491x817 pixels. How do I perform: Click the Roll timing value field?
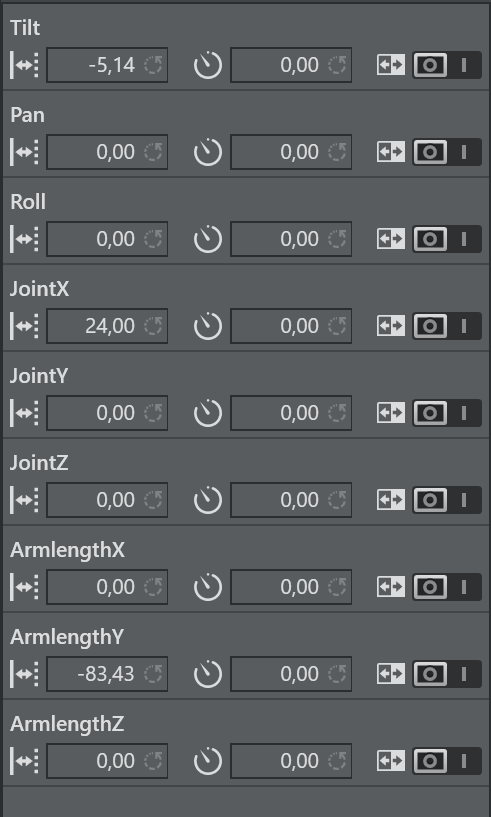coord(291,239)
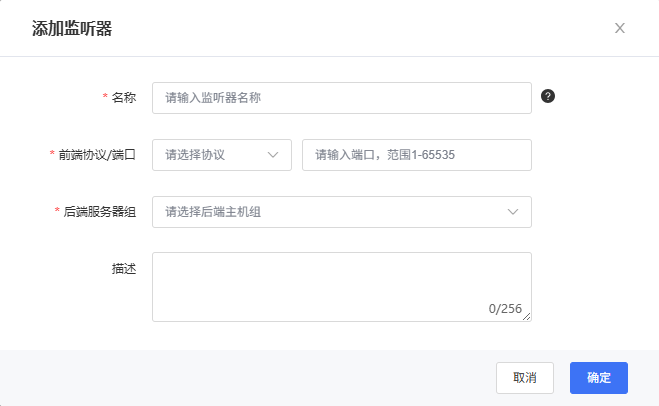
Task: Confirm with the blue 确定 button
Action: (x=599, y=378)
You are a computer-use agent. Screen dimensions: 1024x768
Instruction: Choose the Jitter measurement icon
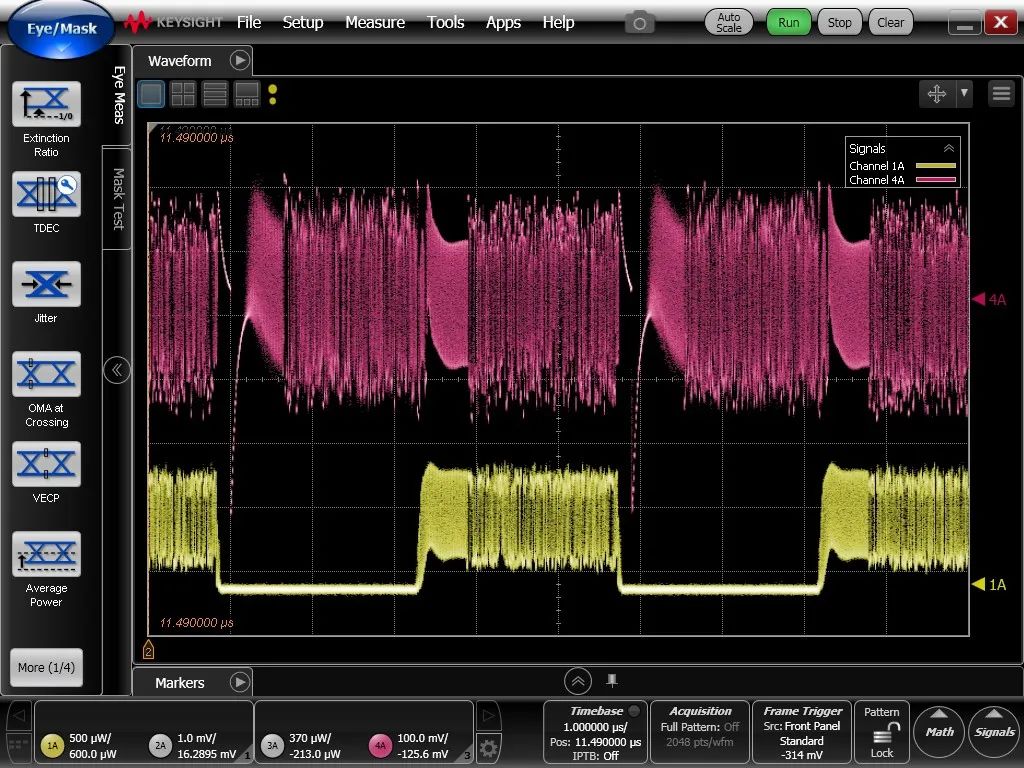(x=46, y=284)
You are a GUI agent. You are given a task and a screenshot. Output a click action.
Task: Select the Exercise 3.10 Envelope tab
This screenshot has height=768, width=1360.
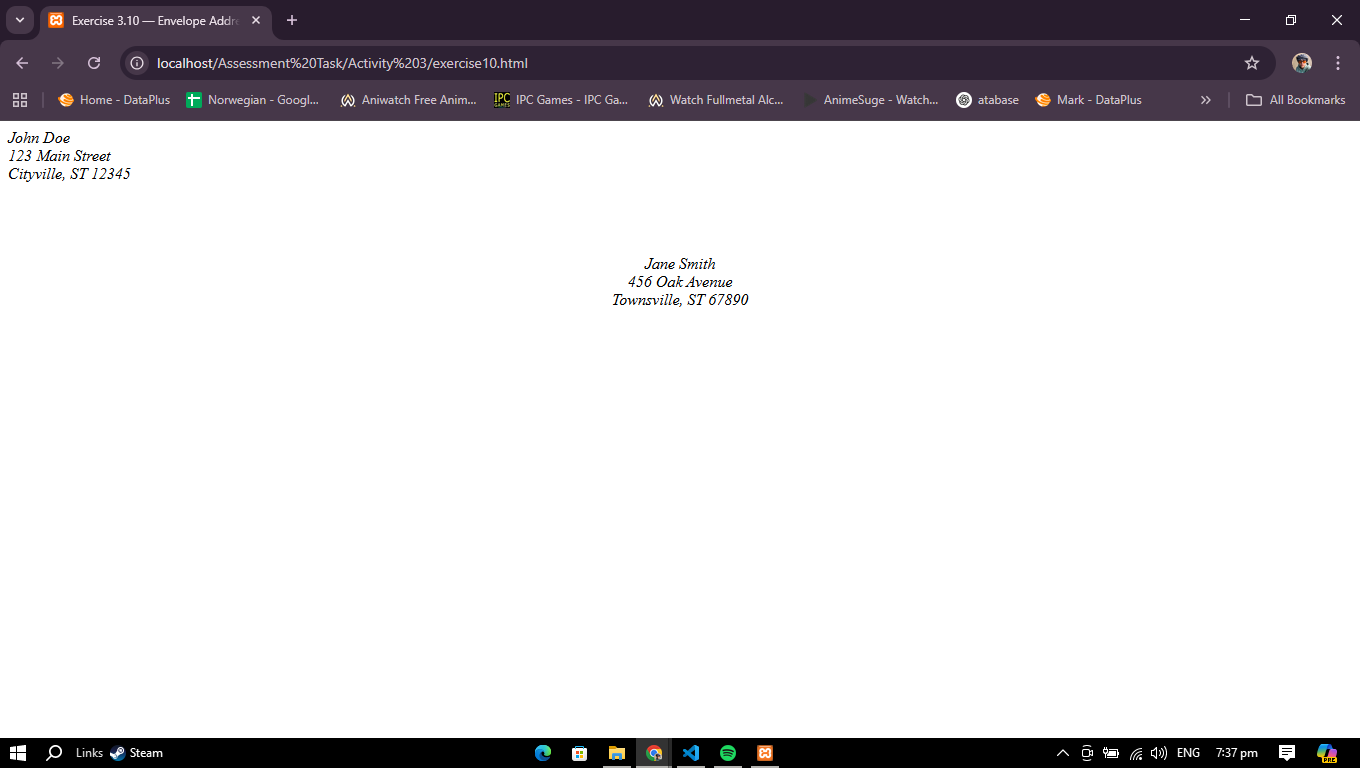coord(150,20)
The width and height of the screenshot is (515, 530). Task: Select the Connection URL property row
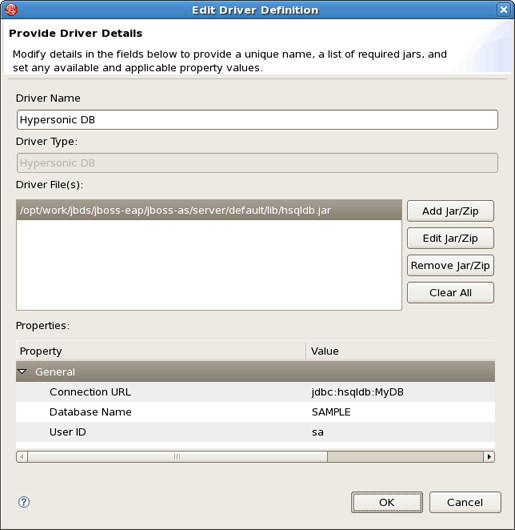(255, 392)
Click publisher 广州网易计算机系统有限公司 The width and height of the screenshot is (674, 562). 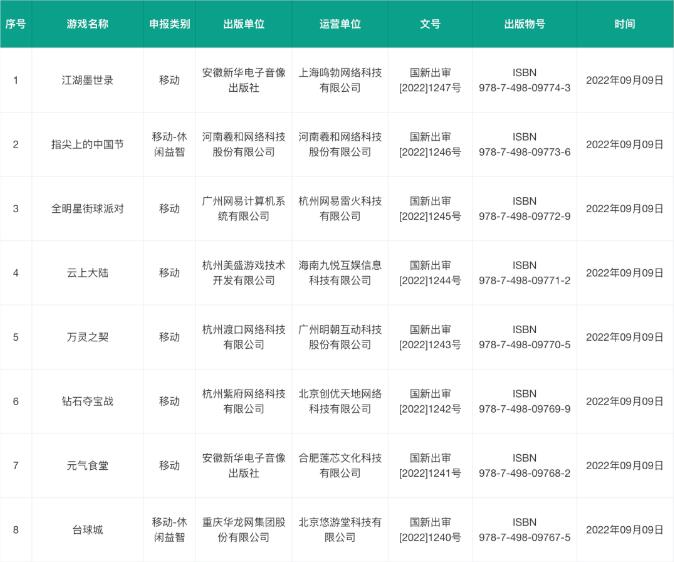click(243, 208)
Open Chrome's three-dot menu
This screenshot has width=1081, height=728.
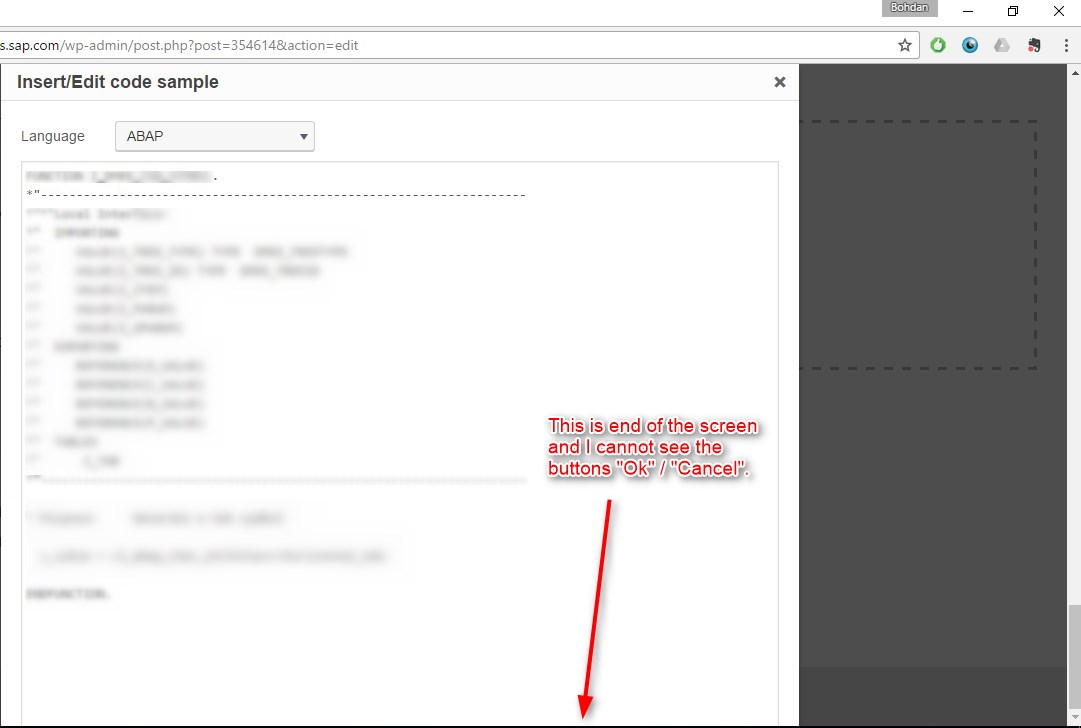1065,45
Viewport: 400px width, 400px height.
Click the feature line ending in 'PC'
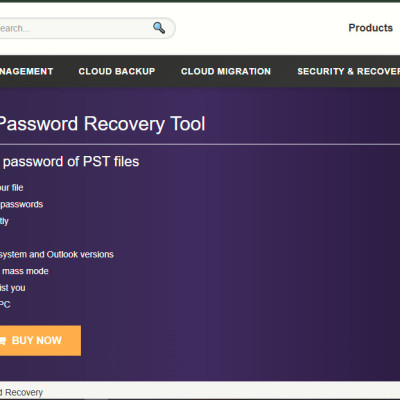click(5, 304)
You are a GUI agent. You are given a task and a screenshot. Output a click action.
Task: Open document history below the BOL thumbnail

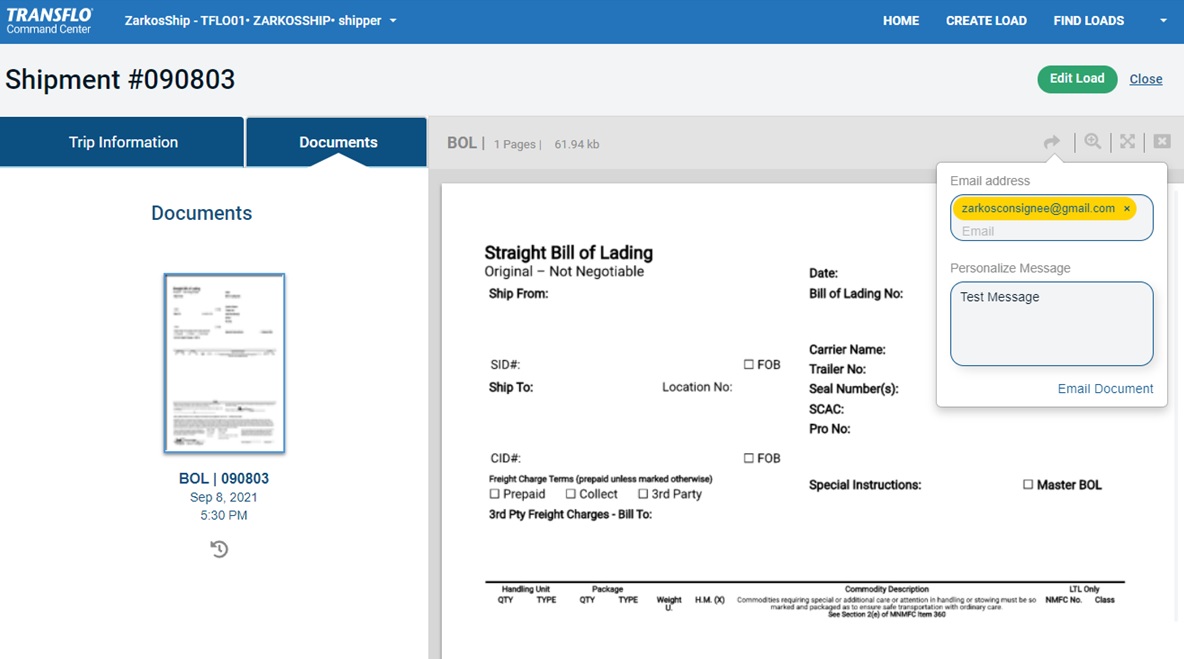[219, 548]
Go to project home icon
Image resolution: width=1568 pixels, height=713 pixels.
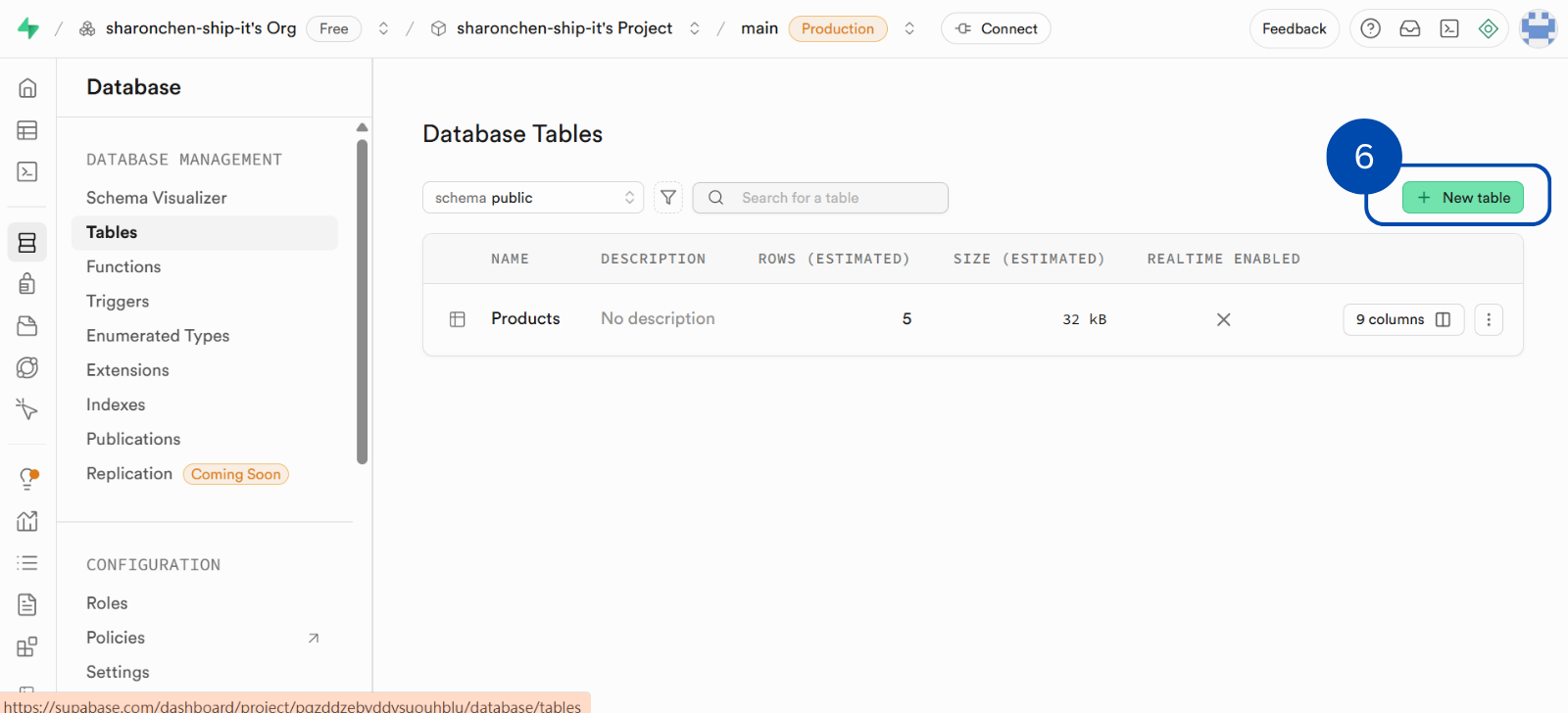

______________________________

Your reply is to be an exact repeat of the listing above from the line holding "This screenshot has width=1081, height=728." down to the line holding "Go to project home icon", ends included, pictures excluded.

Result of this exercise:
This screenshot has width=1081, height=728.
1065,45
Viewport: 400px width, 400px height.
Click the feature line ending in 'PC'
click(5, 304)
You are a GUI agent. You are given a task and a screenshot. Output a click action.
Task: Open document history below the BOL thumbnail

[219, 548]
Go to project home icon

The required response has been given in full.